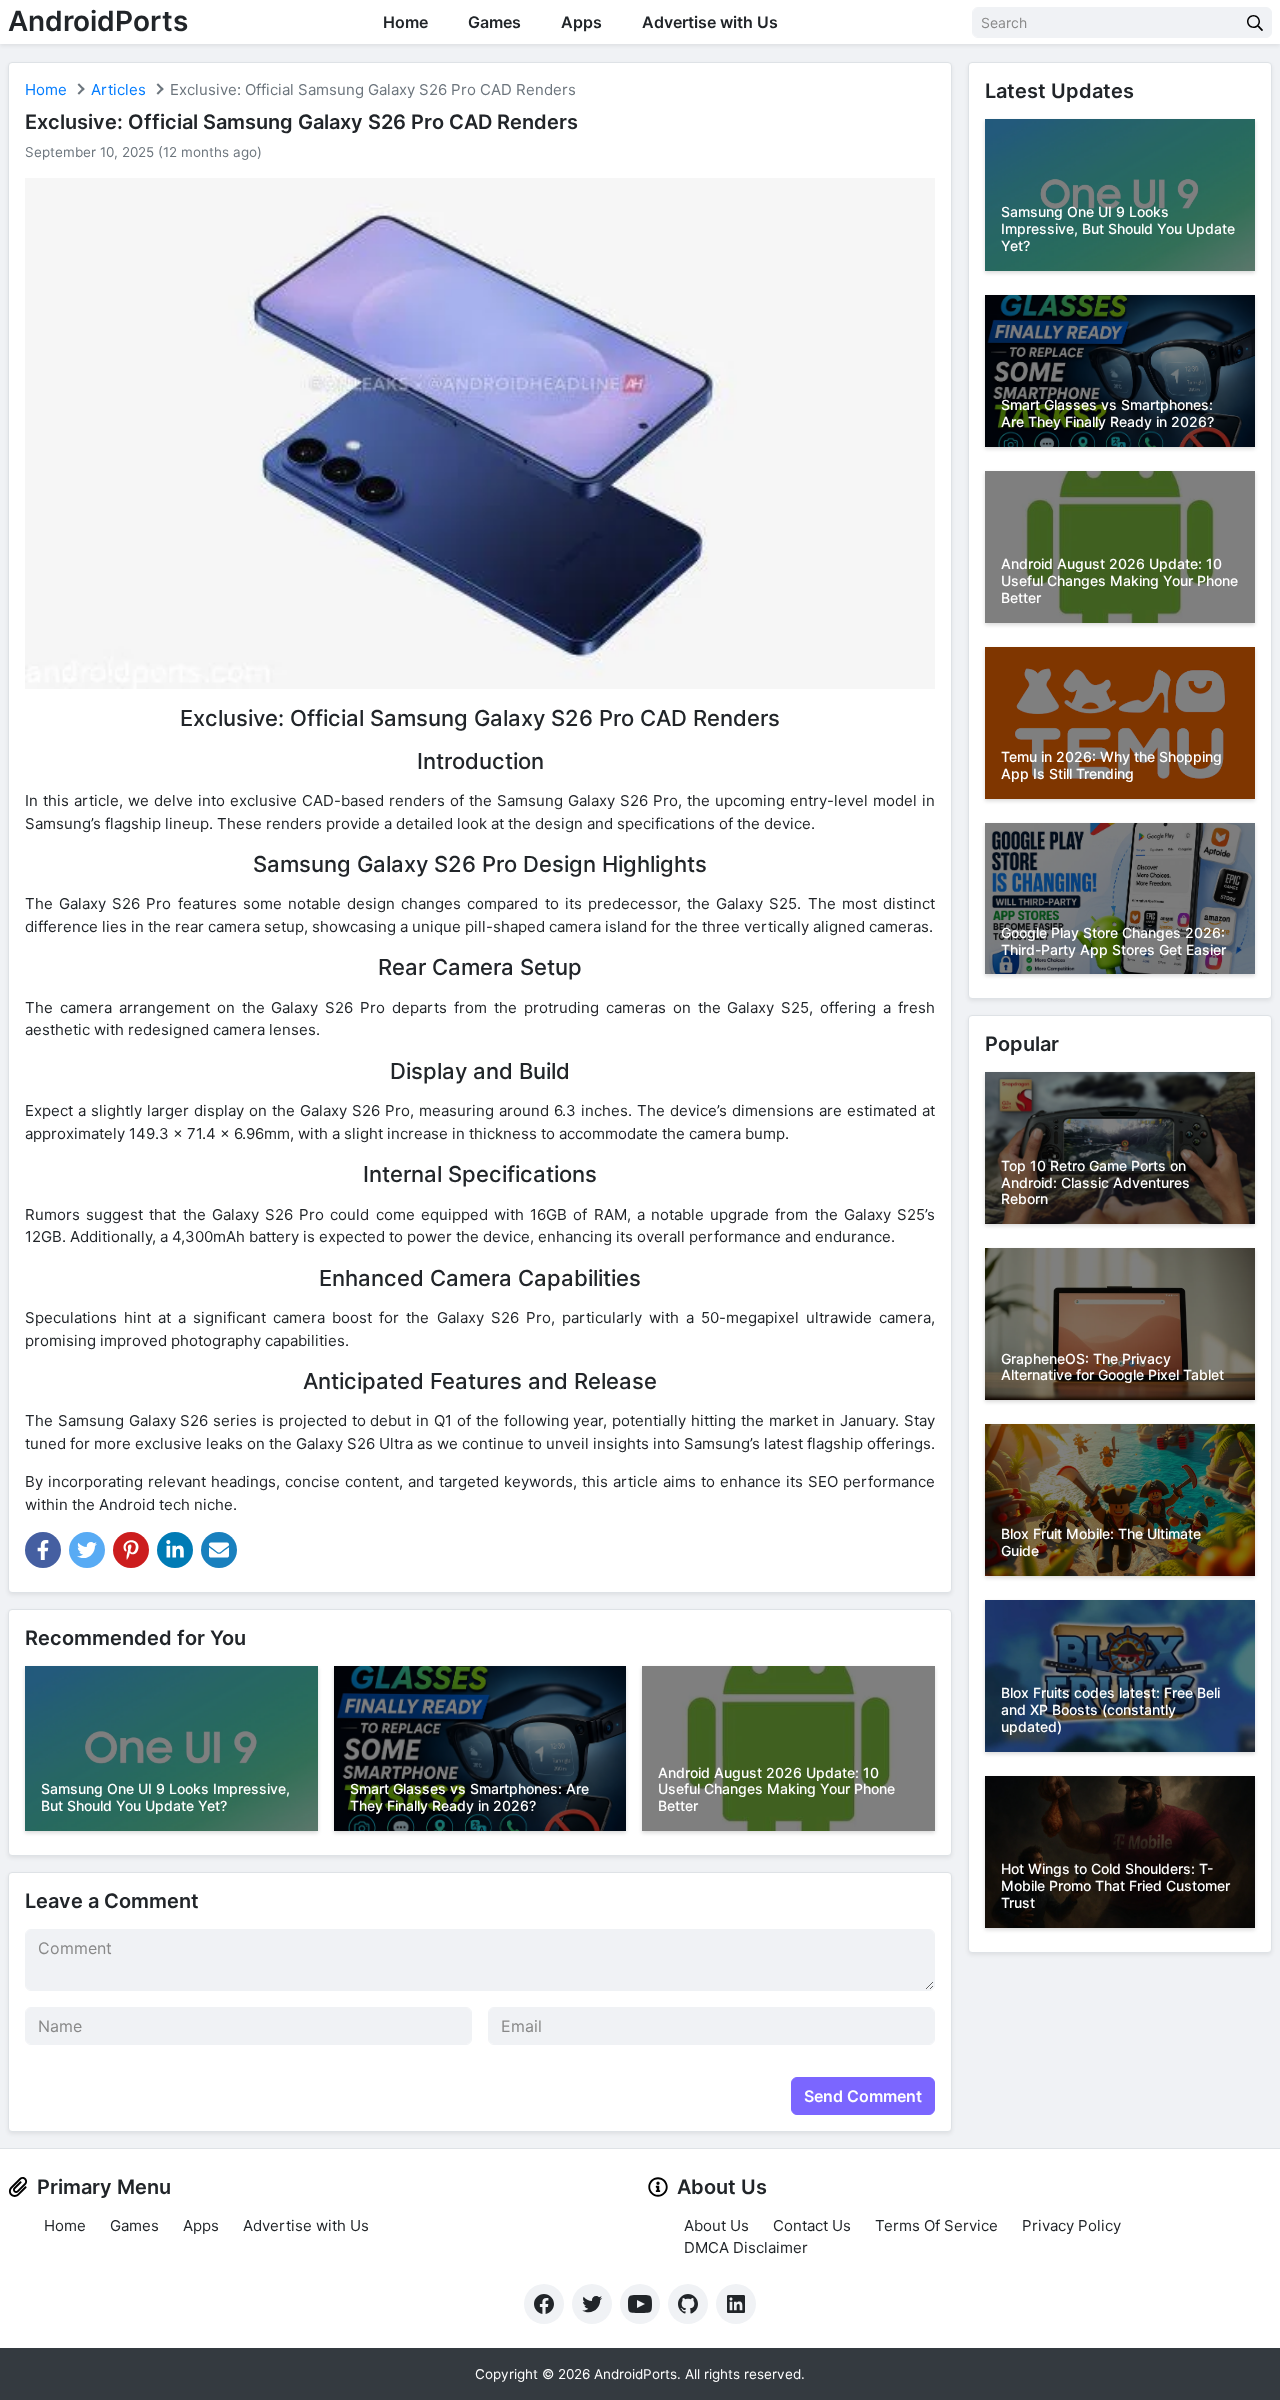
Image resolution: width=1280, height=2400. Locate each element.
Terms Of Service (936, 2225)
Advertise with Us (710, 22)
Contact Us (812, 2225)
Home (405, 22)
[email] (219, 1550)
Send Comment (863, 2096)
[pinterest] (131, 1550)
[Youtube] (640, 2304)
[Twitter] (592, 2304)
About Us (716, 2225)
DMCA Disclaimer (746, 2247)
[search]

..............................

EXERCISE REQUIREMENTS —
Please transcribe word for word the lines from the line with "Home (405, 22)" to the end of the material, both ends included.

SOLVED PROBLEM —
Home (405, 22)
[email] (219, 1550)
Send Comment (863, 2096)
[pinterest] (131, 1550)
[Youtube] (640, 2304)
[Twitter] (592, 2304)
About Us (716, 2225)
DMCA Disclaimer (746, 2247)
[search]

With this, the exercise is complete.